**Given exercise**
Write down, unchanged, the entries from the line containing "Point to the yellow" through the end of the entries, with both ends included.
-- BEGIN Stored records --
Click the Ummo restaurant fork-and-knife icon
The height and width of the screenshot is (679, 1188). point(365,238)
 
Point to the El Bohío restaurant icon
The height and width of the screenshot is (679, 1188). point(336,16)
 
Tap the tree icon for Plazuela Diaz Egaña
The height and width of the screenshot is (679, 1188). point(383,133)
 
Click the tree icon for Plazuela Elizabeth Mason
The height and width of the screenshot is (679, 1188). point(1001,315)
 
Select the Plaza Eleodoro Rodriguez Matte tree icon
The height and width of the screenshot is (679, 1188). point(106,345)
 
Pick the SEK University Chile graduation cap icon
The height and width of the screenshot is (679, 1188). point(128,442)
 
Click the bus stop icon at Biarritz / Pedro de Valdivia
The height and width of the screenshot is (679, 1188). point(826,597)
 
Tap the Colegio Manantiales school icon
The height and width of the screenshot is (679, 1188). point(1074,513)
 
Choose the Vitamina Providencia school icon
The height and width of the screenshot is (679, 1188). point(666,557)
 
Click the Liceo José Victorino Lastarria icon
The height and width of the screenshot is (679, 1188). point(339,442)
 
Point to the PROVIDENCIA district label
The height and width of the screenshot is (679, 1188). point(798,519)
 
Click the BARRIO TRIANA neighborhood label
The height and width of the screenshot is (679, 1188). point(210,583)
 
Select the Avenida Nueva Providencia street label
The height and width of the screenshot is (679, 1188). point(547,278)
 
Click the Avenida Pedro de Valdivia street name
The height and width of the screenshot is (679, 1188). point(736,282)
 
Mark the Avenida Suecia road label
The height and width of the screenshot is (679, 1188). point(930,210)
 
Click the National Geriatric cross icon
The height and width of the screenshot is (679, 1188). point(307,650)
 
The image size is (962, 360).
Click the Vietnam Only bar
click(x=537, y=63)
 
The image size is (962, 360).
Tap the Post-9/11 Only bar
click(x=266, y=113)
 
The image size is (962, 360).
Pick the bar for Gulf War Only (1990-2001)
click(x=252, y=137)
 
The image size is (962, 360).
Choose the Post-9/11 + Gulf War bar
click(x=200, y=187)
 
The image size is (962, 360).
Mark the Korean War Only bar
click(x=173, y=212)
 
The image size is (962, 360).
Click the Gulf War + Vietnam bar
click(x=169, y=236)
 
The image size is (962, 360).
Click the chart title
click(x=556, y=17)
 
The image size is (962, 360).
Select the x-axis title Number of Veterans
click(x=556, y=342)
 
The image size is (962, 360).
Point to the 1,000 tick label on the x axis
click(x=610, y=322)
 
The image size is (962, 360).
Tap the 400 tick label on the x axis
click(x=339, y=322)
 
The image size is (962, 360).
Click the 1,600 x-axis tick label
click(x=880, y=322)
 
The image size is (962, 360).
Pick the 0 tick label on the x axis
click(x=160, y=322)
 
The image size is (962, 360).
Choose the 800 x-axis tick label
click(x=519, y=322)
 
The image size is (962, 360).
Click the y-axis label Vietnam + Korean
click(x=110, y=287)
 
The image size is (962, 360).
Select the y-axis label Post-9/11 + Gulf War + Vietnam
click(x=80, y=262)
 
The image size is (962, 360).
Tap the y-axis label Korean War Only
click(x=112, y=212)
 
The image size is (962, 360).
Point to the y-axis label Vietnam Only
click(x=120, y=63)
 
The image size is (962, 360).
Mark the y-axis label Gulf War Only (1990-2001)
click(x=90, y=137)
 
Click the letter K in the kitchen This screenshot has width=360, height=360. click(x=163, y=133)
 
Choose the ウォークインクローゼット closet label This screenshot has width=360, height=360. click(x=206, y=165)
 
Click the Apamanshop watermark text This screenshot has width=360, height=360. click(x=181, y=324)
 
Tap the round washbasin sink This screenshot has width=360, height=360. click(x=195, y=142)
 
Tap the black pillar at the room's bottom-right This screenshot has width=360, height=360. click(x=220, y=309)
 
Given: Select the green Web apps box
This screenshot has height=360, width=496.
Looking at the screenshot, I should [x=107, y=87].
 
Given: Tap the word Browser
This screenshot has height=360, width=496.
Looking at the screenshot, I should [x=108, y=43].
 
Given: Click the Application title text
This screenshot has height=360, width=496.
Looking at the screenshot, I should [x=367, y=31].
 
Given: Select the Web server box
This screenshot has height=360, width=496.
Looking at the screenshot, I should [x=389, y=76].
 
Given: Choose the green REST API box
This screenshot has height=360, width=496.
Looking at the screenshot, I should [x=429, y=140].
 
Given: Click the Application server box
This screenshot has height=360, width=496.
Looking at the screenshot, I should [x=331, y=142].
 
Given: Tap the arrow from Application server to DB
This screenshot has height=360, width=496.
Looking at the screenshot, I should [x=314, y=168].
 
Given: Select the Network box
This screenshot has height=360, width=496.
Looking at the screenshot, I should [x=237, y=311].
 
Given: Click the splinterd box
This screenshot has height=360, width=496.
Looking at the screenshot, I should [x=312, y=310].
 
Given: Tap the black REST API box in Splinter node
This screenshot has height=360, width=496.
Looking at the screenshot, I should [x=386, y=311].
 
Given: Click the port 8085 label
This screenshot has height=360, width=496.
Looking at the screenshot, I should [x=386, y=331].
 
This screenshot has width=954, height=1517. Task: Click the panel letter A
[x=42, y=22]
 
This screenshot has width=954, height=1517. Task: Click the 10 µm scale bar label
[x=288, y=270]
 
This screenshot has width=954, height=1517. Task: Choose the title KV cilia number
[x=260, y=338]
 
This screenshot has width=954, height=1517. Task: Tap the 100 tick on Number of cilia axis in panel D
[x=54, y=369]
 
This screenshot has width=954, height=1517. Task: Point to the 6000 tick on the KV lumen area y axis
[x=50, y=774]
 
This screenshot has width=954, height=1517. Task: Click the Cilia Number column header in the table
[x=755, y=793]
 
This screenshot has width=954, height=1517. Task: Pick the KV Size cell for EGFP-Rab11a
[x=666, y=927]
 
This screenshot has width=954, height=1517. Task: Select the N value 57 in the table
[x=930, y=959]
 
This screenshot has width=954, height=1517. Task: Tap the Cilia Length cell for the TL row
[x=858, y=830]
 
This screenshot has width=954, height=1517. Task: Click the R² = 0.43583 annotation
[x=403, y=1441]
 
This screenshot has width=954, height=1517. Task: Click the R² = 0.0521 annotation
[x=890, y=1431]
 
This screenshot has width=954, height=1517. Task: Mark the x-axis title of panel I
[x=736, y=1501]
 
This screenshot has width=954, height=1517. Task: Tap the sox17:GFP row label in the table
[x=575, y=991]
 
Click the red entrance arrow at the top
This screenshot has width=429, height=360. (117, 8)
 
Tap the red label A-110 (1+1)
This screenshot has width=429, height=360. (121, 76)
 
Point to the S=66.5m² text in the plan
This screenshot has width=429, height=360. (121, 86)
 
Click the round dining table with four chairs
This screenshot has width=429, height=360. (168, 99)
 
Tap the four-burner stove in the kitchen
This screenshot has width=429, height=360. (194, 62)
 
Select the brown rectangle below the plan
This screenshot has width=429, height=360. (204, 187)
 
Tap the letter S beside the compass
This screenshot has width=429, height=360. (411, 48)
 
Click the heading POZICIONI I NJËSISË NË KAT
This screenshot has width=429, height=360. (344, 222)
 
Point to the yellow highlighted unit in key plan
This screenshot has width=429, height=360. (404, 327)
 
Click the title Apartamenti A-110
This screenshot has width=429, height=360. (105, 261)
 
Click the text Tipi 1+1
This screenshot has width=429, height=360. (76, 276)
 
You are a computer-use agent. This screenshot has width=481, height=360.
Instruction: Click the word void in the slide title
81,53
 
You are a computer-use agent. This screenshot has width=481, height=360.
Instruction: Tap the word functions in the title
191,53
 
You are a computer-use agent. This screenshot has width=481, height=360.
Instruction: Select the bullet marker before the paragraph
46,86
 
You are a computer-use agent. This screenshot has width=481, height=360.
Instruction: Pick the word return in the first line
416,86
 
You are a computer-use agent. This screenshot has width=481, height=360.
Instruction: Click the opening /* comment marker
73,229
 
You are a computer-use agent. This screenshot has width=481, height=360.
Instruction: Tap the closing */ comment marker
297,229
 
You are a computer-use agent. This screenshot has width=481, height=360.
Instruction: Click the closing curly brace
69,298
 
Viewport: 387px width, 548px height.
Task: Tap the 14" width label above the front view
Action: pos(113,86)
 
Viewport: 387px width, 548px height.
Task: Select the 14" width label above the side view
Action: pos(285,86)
-- END Stored records --
**The response**
Point to the yellow highlighted unit in key plan
This screenshot has width=429, height=360. (404, 327)
 
Click the title Apartamenti A-110
This screenshot has width=429, height=360. (105, 261)
 
Click the text Tipi 1+1
This screenshot has width=429, height=360. (76, 276)
 
You are a computer-use agent. This screenshot has width=481, height=360.
Instruction: Click the word void in the slide title
81,53
 
You are a computer-use agent. This screenshot has width=481, height=360.
Instruction: Tap the word functions in the title
191,53
 
You are a computer-use agent. This screenshot has width=481, height=360.
Instruction: Select the bullet marker before the paragraph
46,86
 
You are a computer-use agent. This screenshot has width=481, height=360.
Instruction: Pick the word return in the first line
416,86
 
You are a computer-use agent. This screenshot has width=481, height=360.
Instruction: Click the opening /* comment marker
73,229
 
You are a computer-use agent. This screenshot has width=481, height=360.
Instruction: Tap the closing */ comment marker
297,229
 
You are a computer-use agent. This screenshot has width=481, height=360.
Instruction: Click the closing curly brace
69,298
 
Viewport: 387px width, 548px height.
Task: Tap the 14" width label above the front view
Action: pos(113,86)
 
Viewport: 387px width, 548px height.
Task: Select the 14" width label above the side view
Action: pos(285,86)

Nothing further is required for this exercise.